Supplied records:
=====
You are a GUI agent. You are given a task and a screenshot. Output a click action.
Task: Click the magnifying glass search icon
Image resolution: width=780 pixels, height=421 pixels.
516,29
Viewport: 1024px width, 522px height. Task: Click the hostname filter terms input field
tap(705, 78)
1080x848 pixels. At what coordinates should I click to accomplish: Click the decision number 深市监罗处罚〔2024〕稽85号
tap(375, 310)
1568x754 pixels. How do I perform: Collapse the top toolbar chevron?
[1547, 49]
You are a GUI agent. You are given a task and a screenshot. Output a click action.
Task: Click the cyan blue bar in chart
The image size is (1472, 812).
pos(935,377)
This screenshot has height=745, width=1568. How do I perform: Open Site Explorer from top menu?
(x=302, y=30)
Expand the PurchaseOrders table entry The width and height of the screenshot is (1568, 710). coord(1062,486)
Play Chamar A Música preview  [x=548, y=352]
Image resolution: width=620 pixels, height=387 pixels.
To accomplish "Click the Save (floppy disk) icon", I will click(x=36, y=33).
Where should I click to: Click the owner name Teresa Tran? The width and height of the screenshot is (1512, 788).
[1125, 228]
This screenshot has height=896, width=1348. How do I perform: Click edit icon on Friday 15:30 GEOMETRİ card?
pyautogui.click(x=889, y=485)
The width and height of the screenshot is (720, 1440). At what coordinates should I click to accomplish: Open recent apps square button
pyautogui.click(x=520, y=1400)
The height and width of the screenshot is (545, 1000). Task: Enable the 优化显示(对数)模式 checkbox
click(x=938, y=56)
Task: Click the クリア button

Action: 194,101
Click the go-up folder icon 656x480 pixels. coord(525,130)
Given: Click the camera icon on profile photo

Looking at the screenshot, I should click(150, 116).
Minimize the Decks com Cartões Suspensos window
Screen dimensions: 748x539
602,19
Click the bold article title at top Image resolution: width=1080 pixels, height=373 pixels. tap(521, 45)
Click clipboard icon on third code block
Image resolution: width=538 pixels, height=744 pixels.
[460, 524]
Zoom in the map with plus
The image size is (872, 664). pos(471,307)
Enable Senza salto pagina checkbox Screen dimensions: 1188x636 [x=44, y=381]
=====
Task objective: Starting with the line containing "Expand the PurchaseOrders" and going on through the end of the records, reproduce those lines with "checkbox" swapped for "tick box" and nothing else altered.

Expected answer:
Expand the PurchaseOrders table entry The width and height of the screenshot is (1568, 710). coord(1062,486)
Play Chamar A Música preview  [x=548, y=352]
Image resolution: width=620 pixels, height=387 pixels.
To accomplish "Click the Save (floppy disk) icon", I will click(x=36, y=33).
Where should I click to: Click the owner name Teresa Tran? The width and height of the screenshot is (1512, 788).
[1125, 228]
This screenshot has height=896, width=1348. How do I perform: Click edit icon on Friday 15:30 GEOMETRİ card?
pyautogui.click(x=889, y=485)
The width and height of the screenshot is (720, 1440). At what coordinates should I click to accomplish: Open recent apps square button
pyautogui.click(x=520, y=1400)
The height and width of the screenshot is (545, 1000). Task: Enable the 优化显示(对数)模式 tick box
click(x=938, y=56)
Task: Click the クリア button

Action: 194,101
Click the go-up folder icon 656x480 pixels. coord(525,130)
Given: Click the camera icon on profile photo

Looking at the screenshot, I should click(150, 116).
Minimize the Decks com Cartões Suspensos window
Screen dimensions: 748x539
602,19
Click the bold article title at top Image resolution: width=1080 pixels, height=373 pixels. tap(521, 45)
Click clipboard icon on third code block
Image resolution: width=538 pixels, height=744 pixels.
[460, 524]
Zoom in the map with plus
The image size is (872, 664). pos(471,307)
Enable Senza salto pagina tick box Screen dimensions: 1188x636 [x=44, y=381]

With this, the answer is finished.